After about 10 minutes, he hung up and we started chatting. He runs some big contest sponsored by all these companies like Ford (who donated the truck he was in) and he could take me about 100k’s to where I wanted to go. He proceeded to call one of his buddies who was a ways behind to see if he could take me further so we arranged a spot. No worries if it didn’t work out. So he took me to some small town and left me in the rain (yeah, it started raining) so I stood there and stood there for like 45 minutes and no one picked me up. I went in a gas station and got a cardboard box and made a sign – “I HAVE SWEETS”. Hopefully that would work. A lot of people laughed as they passed but before I could see its effectiveness, the two Italian guys from the hostel drove by!

They stopped and I hopped in. We had no clue that we were going to the same place, but we were, so they said I could tag along. We drove for quite a while in the rain and it finally cleared up a little bit and we stopped at some little park with this big bridge and did the swing across the valley. Then we headed towards the beach and checked out a seal colony. From there we headed to Greymouth and after picking up my Discman, we found a really cheap hostel. That night we played pool and had a little beer, then went to the $3 BBQ.

In the morning, we realized that Bruno had forgotten his CD’s in the bar of the hostel. And no one was around. We contemplated breaking the door. We searched for the owner and found a room with some keys in it. Some guy came (who was a friend of the owner, I think) and got the keys for us and opened up the door, we got the CD’s and left. This whole ordeal took about 2 hours.

So we set off. We made it to Franz Josef (one of the only other advancing glaciers besides El Calafate in Argentina in the world) but it was raining. We checked in the hostel and I ran into Tom (the Dutch guy) again. We all had dinner and played pool for the rest of the night.

The next day, in the rain, we did a walk to the glacier and it was pretty cool. Nothing compared to Argentina though.

We then headed off to a town called Haast. Nothing really interesting. Rained a lot and stopped a long on the way to see some cool nature stuff along the way.

The next day, we headed to Queenstown and after getting confused and ending up back in Haast after two hours of driving (don’t ask), we eventually made it to Queenstown. The whole town was booked for hostels and we finally found a triple for $25 each. It all worked out and we had an awesome dinner (Bruno is the chef) and then went out to some pubs. We ended up leaving around 1AM and heading back to the hostel to get some sleep.

So now we are at today. I went up in this cool gondola to the top of the mountain to see the whole city and I did this luge thing down this track a few times. It was cool. And the rest of the day I have just been wandering around this town. I don’t like it. The people are rude and it’s expensive. I’m gonna leave to Glenorchy tomorrow to hang out for a day and then head out for about 7 days of hiking.

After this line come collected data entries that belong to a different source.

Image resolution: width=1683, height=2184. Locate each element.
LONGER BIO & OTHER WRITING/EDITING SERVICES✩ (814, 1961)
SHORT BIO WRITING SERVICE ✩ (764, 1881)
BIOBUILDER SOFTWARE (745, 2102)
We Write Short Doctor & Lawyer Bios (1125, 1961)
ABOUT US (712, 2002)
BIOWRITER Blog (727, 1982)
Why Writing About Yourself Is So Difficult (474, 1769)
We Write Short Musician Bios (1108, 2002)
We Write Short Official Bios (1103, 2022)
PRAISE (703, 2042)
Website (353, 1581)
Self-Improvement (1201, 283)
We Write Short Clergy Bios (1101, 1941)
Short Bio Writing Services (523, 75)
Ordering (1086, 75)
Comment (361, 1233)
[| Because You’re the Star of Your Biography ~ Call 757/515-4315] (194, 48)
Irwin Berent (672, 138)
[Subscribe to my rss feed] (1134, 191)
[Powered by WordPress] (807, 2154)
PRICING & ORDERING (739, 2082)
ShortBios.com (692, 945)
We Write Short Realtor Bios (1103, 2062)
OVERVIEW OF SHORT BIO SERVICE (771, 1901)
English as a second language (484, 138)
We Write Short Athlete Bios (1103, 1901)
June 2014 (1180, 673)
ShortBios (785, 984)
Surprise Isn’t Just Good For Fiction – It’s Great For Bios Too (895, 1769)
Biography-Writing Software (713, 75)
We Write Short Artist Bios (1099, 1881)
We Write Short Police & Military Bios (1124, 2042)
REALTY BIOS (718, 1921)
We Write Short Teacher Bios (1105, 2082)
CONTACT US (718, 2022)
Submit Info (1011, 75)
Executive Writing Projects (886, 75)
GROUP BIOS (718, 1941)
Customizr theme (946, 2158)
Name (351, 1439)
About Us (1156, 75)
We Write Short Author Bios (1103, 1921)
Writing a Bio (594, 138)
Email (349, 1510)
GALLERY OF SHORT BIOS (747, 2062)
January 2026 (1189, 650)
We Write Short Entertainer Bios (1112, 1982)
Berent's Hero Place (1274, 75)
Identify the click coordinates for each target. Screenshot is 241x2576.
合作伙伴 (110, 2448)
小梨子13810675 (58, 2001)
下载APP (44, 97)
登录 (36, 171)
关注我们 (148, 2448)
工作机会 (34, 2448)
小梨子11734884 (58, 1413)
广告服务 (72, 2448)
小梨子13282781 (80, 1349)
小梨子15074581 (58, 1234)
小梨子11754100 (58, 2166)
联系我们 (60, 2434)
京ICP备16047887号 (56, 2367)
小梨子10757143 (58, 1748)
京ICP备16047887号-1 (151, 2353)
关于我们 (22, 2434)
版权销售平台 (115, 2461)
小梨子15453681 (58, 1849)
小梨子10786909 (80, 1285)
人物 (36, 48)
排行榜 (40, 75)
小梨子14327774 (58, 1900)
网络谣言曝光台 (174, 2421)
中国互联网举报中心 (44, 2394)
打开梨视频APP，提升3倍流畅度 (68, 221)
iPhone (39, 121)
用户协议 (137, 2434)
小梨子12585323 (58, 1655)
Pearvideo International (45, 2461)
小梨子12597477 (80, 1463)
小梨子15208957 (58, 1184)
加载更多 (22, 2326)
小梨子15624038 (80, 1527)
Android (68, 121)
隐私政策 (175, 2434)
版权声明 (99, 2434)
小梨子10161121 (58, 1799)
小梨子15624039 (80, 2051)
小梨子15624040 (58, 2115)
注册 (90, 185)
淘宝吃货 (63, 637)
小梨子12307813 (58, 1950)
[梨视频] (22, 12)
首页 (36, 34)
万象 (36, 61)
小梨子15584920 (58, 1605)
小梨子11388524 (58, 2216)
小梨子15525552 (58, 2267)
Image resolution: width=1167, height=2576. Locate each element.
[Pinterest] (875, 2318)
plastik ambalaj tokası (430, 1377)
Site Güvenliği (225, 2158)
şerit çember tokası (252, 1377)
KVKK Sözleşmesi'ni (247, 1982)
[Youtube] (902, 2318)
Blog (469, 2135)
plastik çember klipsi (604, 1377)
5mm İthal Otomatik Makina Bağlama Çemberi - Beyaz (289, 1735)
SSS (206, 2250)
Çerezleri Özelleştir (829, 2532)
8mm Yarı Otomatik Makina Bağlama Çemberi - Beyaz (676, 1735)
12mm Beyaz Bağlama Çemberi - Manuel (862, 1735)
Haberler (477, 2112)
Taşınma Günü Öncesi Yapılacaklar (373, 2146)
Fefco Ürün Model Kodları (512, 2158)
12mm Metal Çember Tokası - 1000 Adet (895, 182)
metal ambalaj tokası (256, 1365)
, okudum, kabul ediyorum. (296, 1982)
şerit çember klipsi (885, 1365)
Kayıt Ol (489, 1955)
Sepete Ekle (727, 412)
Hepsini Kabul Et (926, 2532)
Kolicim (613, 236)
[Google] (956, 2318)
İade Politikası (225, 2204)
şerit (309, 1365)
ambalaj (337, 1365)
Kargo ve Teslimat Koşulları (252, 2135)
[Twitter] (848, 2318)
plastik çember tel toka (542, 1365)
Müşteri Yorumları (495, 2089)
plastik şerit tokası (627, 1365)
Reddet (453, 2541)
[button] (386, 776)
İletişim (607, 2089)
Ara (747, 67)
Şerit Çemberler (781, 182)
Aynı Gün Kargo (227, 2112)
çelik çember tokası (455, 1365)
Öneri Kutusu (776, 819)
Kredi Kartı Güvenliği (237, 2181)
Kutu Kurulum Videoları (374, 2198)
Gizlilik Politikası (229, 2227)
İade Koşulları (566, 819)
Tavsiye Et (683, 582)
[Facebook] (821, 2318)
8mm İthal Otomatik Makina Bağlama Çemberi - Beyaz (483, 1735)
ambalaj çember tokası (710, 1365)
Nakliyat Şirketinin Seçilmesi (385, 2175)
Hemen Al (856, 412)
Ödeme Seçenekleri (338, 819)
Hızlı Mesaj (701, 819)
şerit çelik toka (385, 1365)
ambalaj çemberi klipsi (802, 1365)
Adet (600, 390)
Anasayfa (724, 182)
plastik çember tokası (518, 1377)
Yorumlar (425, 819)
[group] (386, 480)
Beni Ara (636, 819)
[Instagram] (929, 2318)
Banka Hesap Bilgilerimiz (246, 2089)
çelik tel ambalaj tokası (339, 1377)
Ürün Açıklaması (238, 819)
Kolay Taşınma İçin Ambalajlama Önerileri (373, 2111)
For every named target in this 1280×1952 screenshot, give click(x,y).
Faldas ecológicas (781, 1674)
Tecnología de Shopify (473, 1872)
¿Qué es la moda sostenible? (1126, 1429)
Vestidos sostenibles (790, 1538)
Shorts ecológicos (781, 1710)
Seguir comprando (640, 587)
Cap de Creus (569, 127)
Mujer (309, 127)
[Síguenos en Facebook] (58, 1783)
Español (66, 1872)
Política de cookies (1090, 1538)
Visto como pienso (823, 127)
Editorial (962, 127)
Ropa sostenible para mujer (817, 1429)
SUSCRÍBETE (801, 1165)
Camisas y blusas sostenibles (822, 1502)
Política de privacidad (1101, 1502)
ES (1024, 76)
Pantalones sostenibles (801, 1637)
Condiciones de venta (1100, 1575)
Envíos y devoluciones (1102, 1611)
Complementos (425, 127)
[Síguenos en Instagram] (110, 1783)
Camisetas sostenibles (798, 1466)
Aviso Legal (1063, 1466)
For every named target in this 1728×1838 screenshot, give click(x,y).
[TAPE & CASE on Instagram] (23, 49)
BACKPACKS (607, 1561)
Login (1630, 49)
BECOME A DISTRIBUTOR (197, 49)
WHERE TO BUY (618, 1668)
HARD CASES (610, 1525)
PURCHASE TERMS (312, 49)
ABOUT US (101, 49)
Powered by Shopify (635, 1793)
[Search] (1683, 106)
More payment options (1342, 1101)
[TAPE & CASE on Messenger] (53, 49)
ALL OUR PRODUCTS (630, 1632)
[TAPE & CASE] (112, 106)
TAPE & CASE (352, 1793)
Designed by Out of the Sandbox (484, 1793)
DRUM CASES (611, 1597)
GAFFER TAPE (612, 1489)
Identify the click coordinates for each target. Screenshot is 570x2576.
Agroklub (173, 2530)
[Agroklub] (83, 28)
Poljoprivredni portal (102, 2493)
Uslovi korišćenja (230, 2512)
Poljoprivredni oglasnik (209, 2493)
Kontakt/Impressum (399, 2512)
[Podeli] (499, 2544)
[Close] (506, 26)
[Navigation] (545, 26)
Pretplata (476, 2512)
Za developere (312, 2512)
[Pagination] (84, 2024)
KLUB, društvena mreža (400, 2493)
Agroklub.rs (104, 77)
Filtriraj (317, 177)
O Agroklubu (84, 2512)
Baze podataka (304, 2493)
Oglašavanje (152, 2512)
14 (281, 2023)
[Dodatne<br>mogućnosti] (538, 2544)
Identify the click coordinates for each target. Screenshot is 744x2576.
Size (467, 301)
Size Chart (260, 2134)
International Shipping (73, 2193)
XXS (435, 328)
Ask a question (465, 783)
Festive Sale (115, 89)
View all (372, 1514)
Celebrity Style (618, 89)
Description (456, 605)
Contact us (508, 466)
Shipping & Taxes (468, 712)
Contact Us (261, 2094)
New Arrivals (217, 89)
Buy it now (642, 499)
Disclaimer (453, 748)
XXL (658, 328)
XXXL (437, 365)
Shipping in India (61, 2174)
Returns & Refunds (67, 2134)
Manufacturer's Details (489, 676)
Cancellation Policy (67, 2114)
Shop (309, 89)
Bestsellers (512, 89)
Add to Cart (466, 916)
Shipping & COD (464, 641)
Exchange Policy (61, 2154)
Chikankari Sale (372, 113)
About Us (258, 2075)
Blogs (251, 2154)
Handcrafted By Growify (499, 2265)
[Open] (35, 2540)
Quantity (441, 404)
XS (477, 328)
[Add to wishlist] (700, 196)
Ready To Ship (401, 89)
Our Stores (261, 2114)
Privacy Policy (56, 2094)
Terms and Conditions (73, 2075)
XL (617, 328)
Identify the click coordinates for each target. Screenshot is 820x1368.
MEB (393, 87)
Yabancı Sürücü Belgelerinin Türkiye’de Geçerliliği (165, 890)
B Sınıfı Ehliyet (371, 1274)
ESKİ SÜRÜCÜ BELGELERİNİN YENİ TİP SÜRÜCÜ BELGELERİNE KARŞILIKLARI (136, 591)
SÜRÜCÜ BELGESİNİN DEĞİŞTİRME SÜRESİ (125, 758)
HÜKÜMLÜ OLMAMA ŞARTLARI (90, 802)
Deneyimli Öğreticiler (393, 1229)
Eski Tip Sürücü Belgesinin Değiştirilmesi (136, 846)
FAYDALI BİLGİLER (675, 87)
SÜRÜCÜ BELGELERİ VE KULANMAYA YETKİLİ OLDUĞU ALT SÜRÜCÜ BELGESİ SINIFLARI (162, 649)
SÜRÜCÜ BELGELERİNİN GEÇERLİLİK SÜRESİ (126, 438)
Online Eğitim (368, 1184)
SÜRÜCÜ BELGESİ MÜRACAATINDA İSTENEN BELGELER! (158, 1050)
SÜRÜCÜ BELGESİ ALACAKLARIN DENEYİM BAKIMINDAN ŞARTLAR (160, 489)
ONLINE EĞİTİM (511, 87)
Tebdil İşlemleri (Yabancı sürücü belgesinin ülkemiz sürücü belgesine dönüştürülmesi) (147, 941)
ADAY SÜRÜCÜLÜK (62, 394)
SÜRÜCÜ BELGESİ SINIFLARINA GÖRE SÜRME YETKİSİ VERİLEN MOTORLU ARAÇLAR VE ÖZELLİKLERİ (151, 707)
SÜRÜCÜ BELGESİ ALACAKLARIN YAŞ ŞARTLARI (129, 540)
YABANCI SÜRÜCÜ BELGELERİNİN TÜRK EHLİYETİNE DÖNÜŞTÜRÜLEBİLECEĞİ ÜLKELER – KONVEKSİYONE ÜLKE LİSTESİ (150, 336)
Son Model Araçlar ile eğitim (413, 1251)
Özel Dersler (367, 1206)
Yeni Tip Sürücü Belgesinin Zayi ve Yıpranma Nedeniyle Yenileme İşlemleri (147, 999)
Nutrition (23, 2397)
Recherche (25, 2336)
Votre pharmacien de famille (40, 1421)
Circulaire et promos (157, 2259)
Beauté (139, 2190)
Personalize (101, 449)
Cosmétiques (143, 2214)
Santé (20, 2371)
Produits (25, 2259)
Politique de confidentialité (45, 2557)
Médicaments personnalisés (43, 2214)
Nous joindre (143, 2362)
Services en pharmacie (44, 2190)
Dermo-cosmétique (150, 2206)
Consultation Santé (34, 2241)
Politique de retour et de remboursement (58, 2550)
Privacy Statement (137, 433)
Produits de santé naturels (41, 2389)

I’m gonna do the Greenstone track and then the Routeburn, which I booked several weeks ago. I just bought 7 days worth of food and gonna hitch hike to the town tomorrow with Hector (the guy from Spain I met in Collingwood a few weeks back). I randomly ran into him today in town and we are randomly going to the same place tomorrow morning.

So I wont be around or answering email for about a week. These tracks are gonna be cool.